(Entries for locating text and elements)

* * * * * * * * *

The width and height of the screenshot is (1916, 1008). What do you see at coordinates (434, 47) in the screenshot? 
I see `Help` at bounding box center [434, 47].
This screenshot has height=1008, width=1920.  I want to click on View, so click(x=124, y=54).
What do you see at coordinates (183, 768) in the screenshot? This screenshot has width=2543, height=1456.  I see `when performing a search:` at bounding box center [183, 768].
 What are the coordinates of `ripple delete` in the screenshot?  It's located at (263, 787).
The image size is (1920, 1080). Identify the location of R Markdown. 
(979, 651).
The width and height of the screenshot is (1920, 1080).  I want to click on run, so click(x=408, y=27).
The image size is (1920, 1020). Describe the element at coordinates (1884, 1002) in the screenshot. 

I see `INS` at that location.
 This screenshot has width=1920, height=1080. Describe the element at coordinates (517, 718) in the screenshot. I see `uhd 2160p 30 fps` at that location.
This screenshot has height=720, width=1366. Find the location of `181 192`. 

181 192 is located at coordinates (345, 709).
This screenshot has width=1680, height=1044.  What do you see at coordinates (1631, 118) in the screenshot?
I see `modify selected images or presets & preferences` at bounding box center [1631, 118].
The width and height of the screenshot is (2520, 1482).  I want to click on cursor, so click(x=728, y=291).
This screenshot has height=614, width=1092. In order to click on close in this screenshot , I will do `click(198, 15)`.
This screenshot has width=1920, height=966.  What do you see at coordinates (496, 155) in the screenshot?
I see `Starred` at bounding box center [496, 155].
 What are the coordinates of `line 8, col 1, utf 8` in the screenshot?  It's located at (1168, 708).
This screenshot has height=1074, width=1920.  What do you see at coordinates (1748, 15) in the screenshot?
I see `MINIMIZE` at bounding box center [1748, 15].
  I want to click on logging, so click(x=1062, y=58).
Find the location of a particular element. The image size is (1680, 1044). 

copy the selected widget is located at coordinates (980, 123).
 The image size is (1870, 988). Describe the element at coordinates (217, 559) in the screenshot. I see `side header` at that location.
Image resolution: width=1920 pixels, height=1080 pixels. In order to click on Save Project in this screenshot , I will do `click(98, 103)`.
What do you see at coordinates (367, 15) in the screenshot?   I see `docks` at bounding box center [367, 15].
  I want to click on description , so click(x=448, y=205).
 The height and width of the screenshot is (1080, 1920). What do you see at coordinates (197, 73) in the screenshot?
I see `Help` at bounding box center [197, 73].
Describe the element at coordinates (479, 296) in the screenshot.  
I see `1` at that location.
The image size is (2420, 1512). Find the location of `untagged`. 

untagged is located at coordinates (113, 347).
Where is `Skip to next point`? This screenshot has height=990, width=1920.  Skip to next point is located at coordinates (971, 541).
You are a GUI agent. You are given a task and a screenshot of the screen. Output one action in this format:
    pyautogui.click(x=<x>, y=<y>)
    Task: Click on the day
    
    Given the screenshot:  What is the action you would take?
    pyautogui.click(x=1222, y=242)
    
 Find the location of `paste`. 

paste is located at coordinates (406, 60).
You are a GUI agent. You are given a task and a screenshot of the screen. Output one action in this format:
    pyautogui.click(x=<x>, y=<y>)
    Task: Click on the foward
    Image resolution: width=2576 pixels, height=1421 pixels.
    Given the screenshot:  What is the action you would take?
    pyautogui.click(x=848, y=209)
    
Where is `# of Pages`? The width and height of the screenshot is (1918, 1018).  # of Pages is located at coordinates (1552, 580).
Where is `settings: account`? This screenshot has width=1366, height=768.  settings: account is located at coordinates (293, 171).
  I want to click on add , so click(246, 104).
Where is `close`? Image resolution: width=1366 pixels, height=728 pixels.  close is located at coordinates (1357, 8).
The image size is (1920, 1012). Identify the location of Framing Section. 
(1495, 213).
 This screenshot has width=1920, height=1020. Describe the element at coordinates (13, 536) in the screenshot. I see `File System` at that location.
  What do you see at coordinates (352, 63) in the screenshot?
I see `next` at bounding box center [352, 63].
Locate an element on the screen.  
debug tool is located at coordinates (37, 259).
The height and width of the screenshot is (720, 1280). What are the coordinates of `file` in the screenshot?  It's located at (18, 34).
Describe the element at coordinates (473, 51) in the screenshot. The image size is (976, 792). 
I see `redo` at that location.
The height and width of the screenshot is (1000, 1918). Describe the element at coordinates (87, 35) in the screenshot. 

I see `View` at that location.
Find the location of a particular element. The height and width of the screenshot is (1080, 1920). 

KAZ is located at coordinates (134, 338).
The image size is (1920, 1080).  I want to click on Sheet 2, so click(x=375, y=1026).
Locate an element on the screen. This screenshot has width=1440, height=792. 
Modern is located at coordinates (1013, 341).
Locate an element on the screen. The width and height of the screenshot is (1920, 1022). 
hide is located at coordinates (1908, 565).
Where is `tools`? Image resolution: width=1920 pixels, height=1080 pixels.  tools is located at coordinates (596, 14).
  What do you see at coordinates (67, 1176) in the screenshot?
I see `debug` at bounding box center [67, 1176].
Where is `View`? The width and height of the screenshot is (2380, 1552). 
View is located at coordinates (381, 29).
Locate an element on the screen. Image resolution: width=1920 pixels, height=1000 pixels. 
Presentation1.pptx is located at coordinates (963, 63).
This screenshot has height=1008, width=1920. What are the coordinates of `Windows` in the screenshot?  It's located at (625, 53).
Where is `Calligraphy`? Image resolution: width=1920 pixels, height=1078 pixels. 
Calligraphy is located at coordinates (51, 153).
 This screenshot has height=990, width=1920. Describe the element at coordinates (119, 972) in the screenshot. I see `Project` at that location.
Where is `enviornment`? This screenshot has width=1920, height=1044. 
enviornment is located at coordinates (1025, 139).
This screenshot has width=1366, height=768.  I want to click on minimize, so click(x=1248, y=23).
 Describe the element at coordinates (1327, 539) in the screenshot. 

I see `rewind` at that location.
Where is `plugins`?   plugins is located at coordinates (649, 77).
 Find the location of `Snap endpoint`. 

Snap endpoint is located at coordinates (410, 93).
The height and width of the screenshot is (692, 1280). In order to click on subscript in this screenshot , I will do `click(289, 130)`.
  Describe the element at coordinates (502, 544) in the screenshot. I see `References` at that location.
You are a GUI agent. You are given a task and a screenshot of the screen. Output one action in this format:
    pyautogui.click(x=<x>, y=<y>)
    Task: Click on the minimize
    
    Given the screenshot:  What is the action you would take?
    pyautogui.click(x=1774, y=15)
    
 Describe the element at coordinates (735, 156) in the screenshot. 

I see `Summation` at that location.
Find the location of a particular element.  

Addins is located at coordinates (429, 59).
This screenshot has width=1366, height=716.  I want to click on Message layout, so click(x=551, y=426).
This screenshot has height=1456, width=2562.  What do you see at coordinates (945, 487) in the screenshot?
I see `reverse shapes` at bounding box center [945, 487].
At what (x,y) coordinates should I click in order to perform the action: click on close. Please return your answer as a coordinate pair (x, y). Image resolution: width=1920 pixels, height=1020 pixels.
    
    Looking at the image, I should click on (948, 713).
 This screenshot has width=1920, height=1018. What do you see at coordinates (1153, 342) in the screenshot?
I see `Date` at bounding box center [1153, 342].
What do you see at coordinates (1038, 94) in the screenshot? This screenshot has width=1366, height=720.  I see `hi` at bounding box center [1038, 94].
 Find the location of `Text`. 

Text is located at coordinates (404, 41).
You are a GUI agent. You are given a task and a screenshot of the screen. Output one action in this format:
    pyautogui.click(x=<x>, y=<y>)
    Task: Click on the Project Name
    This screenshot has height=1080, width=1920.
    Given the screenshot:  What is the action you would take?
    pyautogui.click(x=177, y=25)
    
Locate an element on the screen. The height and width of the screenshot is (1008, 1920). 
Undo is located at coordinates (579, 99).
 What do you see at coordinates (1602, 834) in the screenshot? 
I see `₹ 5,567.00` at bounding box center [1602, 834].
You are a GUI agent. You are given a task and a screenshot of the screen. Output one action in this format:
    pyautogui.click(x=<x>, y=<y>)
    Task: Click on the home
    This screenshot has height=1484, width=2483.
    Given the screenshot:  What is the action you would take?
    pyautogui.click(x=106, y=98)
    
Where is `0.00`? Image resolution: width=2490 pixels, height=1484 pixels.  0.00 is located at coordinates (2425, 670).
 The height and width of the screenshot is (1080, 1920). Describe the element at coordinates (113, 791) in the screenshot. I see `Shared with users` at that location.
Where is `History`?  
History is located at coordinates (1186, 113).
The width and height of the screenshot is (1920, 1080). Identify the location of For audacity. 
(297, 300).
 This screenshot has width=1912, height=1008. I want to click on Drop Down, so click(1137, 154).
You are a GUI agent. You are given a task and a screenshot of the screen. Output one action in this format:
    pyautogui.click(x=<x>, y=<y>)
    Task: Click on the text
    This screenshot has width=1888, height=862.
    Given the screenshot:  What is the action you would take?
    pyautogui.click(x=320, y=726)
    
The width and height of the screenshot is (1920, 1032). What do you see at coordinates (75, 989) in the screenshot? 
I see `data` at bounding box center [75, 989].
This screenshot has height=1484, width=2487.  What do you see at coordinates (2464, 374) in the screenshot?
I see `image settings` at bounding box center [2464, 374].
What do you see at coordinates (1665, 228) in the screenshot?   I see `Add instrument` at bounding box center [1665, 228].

* * * * * * * * *

- Do this -
Reproduce, word for word, the part of the lines above that opens with the line containing "Locate an element on the screen. The width" and closes with the line containing "center [67, 1176].", including both of those lines.

- Written response -
Locate an element on the screen. The width and height of the screenshot is (1920, 1022). 
hide is located at coordinates (1908, 565).
Where is `tools`? Image resolution: width=1920 pixels, height=1080 pixels.  tools is located at coordinates (596, 14).
  What do you see at coordinates (67, 1176) in the screenshot?
I see `debug` at bounding box center [67, 1176].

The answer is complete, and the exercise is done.